Software architectures can sometimes be summarized with a few key data structures.
Unix is about processes, pipes, and files. Processes are executing code, pipes are FIFO byte buffers, and files are binary storage.
Emacs is about text, buffers, and windows. Text is strings of characters with key-value properties, buffers are collections of text and positional markers, and windows are user-visible screen areas that display parts of buffers.
Snabb Switch is about packets, links, and apps.
(This post follows on from #10 Snabb Switch In a Nutshell and assumes that you already have the "app network" picture in your head.)
Packets
Packets are the basic inputs and outputs of Snabb Switch. A packet is simply a variable-size array of binary data. Packets usually contain data in an Ethernet-based format but this is only a convention.
Packets on the wire in physical networks are bits encoded as a series of electrical or optical impulses. Snabb Switch just encodes those same bits into memory. (We resist the temptation of more complicated representations.) Code references: packet.h and packet.lua.
Links
A link collects a series of packets for processing by an app. Links between apps serve a similar purpose to ethernet cables between network devices, except that links are unidirectional. Links are represented as simple ring buffers of packets.
Actually this is a slightly idealized view of the link. The real link struct also includes some counters that are incremented when packets are added, removed, or dropped because no space is available. I suspect we will transition to this simpler representation over time and that is why I show it here. Code refs: link.h and link.lua.
Apps
Apps are the active part of Snabb Switch. Each app performs either or both of these functions:
In principle an app is a piece of machine code: anything that can execute. In practice an app is represented as a Lua object and executes code compiled by LuaJIT. (This code can easily call out to C, assembler, or other languages but in practice it seldom does.)

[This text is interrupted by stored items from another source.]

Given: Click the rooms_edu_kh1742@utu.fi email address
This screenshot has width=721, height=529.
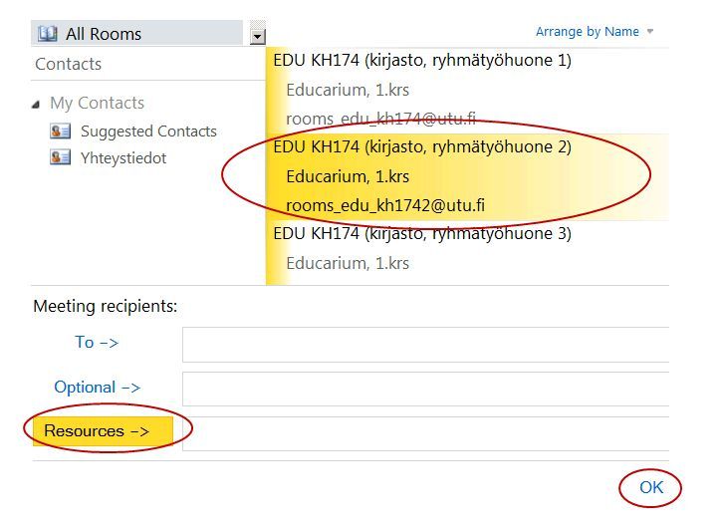Looking at the screenshot, I should [385, 206].
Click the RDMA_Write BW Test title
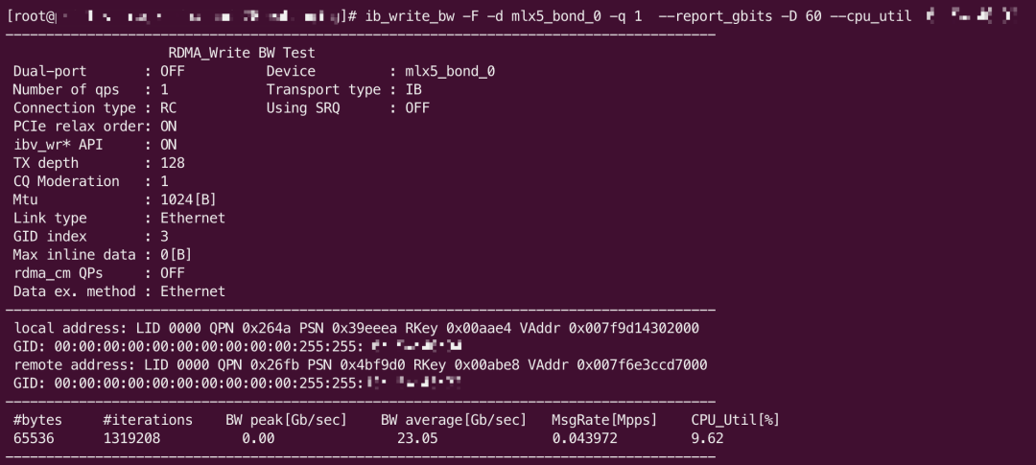Viewport: 1036px width, 465px height. click(242, 53)
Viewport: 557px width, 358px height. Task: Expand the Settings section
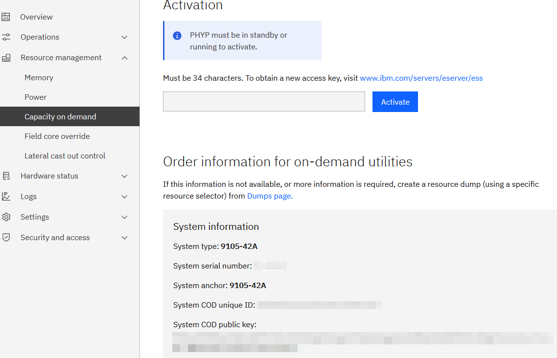[124, 217]
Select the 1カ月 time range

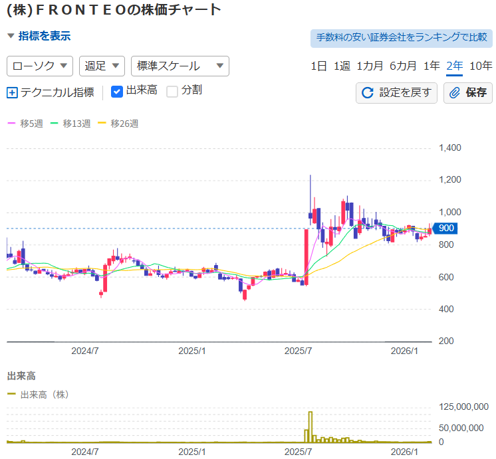(370, 66)
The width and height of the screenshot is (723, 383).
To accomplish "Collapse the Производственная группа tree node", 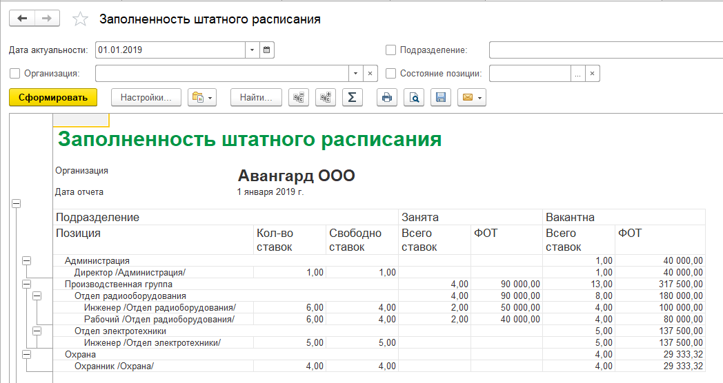I will (x=27, y=284).
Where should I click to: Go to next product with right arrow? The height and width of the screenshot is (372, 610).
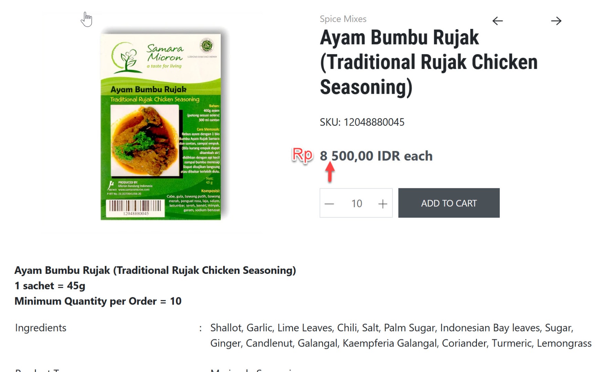coord(556,21)
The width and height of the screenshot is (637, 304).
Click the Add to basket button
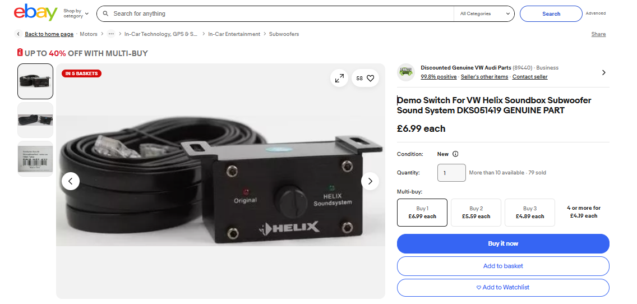[x=503, y=266]
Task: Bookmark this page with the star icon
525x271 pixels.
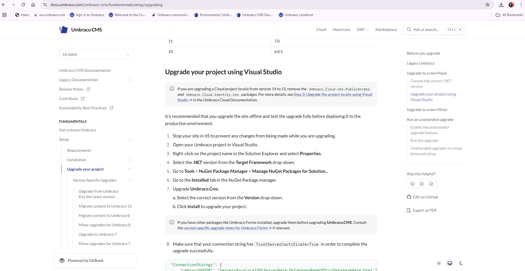Action: point(487,5)
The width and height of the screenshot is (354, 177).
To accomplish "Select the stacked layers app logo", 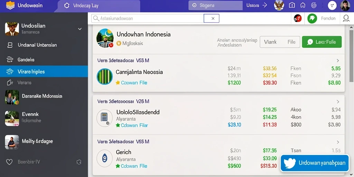I will pos(10,5).
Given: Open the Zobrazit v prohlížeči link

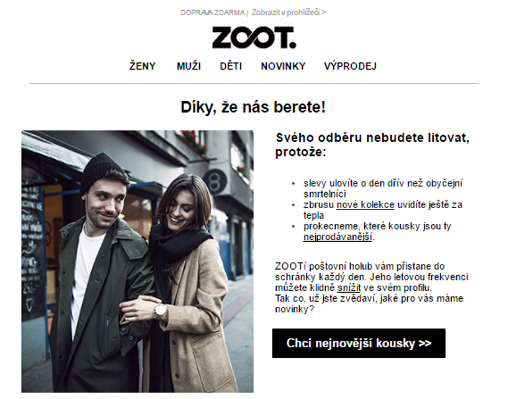Looking at the screenshot, I should click(289, 13).
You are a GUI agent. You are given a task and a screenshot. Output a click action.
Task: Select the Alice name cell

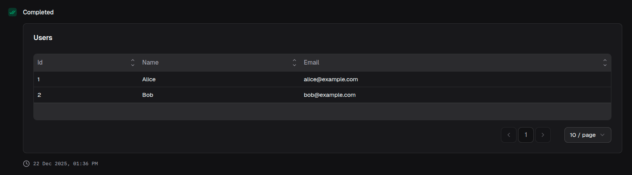pyautogui.click(x=149, y=79)
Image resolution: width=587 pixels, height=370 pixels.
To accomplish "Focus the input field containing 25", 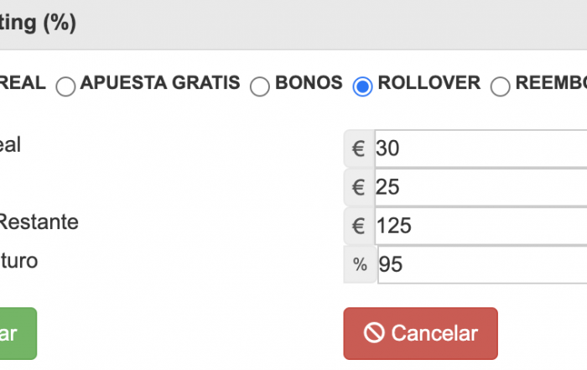I will coord(481,187).
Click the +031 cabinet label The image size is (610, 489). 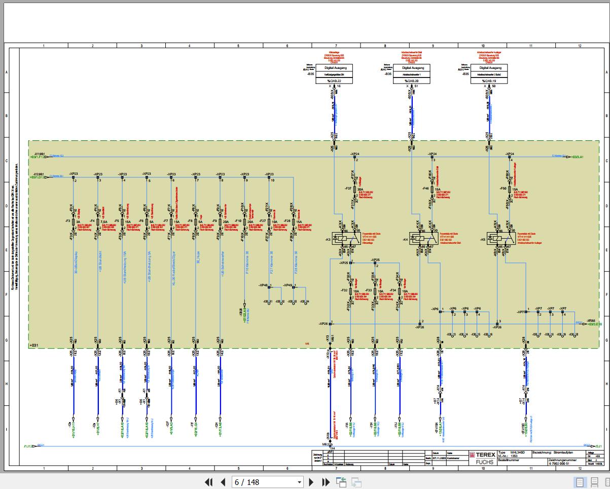click(x=35, y=345)
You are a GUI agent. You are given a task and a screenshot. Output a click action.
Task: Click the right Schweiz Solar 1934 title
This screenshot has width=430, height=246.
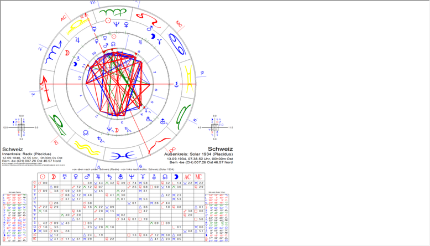click(x=220, y=149)
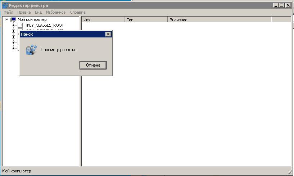Open the Правка menu
294x176 pixels.
click(x=24, y=12)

Code reference: simple examples in basic_apps.
Summary
Those are the most important data structures in Snabb Switch. To do serious Snabb Switch development you only need to write some code that manipulates packets and links. Usually we write apps in Lua using some common libraries, but you can realistically write them from scratch in Lua, C, assembler, or anything else you care to link in.
There are more details of course: we will dig into those later.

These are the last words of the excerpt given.